The last couple of seasons have seen an increase in frightening imagery, grotesque monsters and grisly horror, and this comes to a head (ho-ho!) in The Brain of Morbius, which is basically a classic horror story in sci-fi clothing.
In an obvious adaptation of Frankenstein, a crazy scientist (Doctor Solon) and his hunchbacked assistant (Condo) are building a creature out of spare body parts in a spooky castle on a misty night. I assume they’re in the Cliché District of Parody City, but it doesn’t specify (actually, it’s planet Karn). An evil Time Lord called Morbius, long thought to be dead, is sitting in a jar in Solon’s lab, a floating brain waiting for a new body to be completed.
This must have been one of the scariest Doctor Who stories at the time. Unfortunately, as an adult, it looks too corny and fake to me, but any kids in 1976 would have been given nightmares at the sight of a headless monster sitting up, not to mention people getting killed, beheaded, shot and burned alive. Even for me, it’s decidedly creepy; the moment when Solon is measuring up the Doctor’s head makes me wince just a little.

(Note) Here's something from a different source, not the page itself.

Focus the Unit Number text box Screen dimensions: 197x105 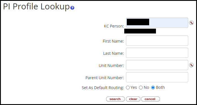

This story also introduces some more Time Lord lore in the Sisterhood who guard an elixir that they use for eternal life, and that the Time Lords have used to prevent failed regenerations. During the final battle of minds, I also enjoyed seeing the many past faces of the Doctor (and, presumably, Morbius?) being displayed on the screen. Having recently seen ‘Nightmare in Silver’, where a similar scenario occurs, I see a definite homage here!
As for the Sisterhood itself, this small group of cultish space witches did not make for good viewing, particularly with all the irritating chanting they do. The Doctor makes a good point about the futility of life without death, but the words ring hollow when spoken by a 749 year old Time Lord, and the Sisters go on using the elixir at the end anyway.
Overall, as a corny horror story, this was fine. I would have liked to see Morbius fleshed out more, as he comes off as little more than a ravaging monster. Sarah Jane gets to act blind for a while, which she does well, but I am getting tired of the way her hysterical lines are delivered as though she’s hyperventilating. I can’t stop noticing it now! The Doctor is remarkably watchable and gets some great lines. I love how matter-of-fact and calm he is in ridiculous situations.